--- List of tasks ---
a) Answer these questions from the birding report.
(i) How many Fox Sparrows were estimated at the Durland Preserve?
(ii) About how many Black Scoters were seen from East Shore Park?
(iii) How many Long-tailed Ducks flew by at Myers yesterday morning?
b) Write out the stretch of the birding report from "Then I heard" through "of six (5m1f)", swapping in "band" wherever "group" appears.

--- Page ---

****************************************

I walked at the Durland Preserve for a little while this morning. The
highlight was probably FOX SPARROWS. I estimated at least a dozen,
outnumbering all other sparrows, giving their high-pitched tseep calls
from almost every hedgerow. At least four different birds were singing
too! Also a flock of 200+ Cedar Waxwings and a flyover GREATER
YELLOWLEGS.

Then I heard from Tim Lenz he had seen a flock of Black Scoters fly
past Myers, so I dropped down to East Shore Park just in time to see a
group of ~50 BLACK SCOTERS (could have been other birds in their as
well but the majority were Blacks) wheel a bit north of East Shore and
head back up the lake. Two WHITE-WINGED SCOTERS followed a few minutes
later, lower to the water. Tim said he had Brant and Long-tailed Duck
at Myers as well.

Yesterday morning I started at Myers, where a group of six (5m1f)
LONG-TAILED DUCKS flew by several times. A few scaup, Ring-necked
Ducks, Green-winged Teal, and Northern Pintail also flew by, and a
small flock of Common, Hooded, and Red-breasted mergansers landed in
the creek.

****************************************

--- Data section ---
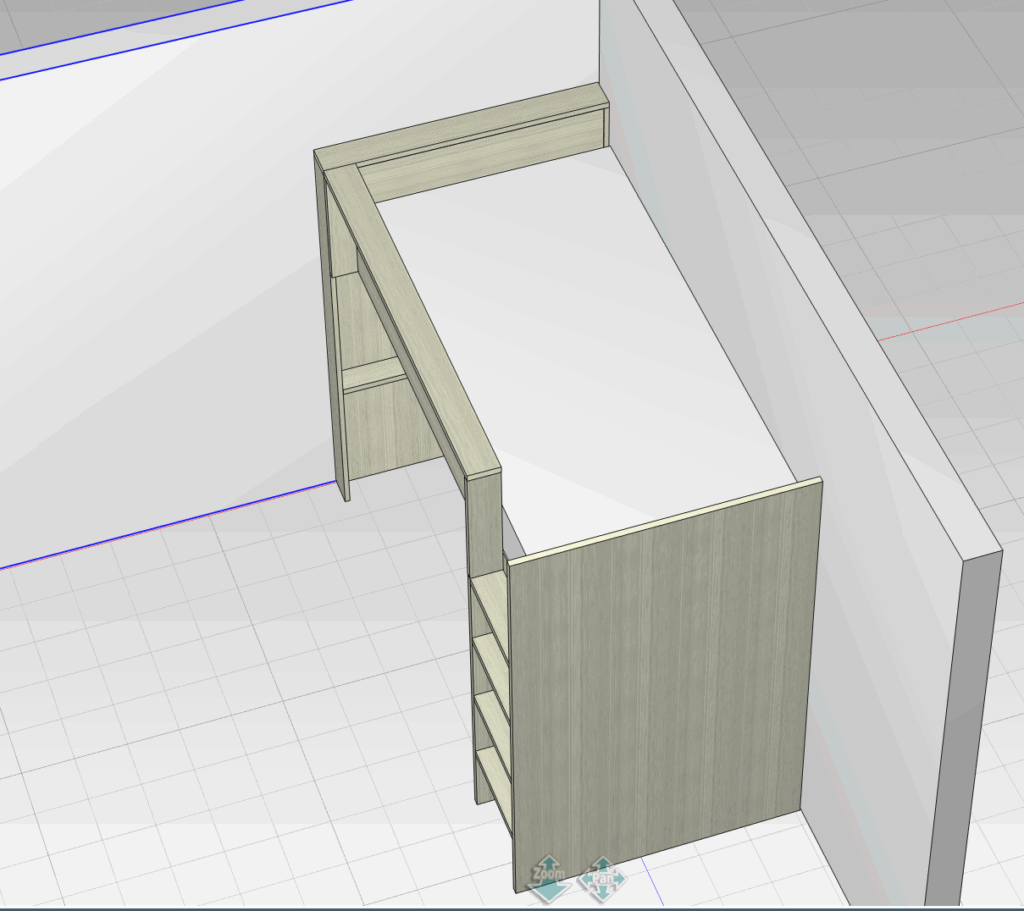The height and width of the screenshot is (911, 1024).
Task: Click the horizontal shelf beneath the loft bed
Action: tap(373, 374)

****************************************

--- Worked answers ---
a)
(i) At least a dozen.
(ii) About 50.
(iii) Six.

b)
Then I heard from Tim Lenz he had seen a flock of Black Scoters fly
past Myers, so I dropped down to East Shore Park just in time to see a
band of ~50 BLACK SCOTERS (could have been other birds in their as
well but the majority were Blacks) wheel a bit north of East Shore and
head back up the lake. Two WHITE-WINGED SCOTERS followed a few minutes
later, lower to the water. Tim said he had Brant and Long-tailed Duck
at Myers as well.

Yesterday morning I started at Myers, where a band of six (5m1f)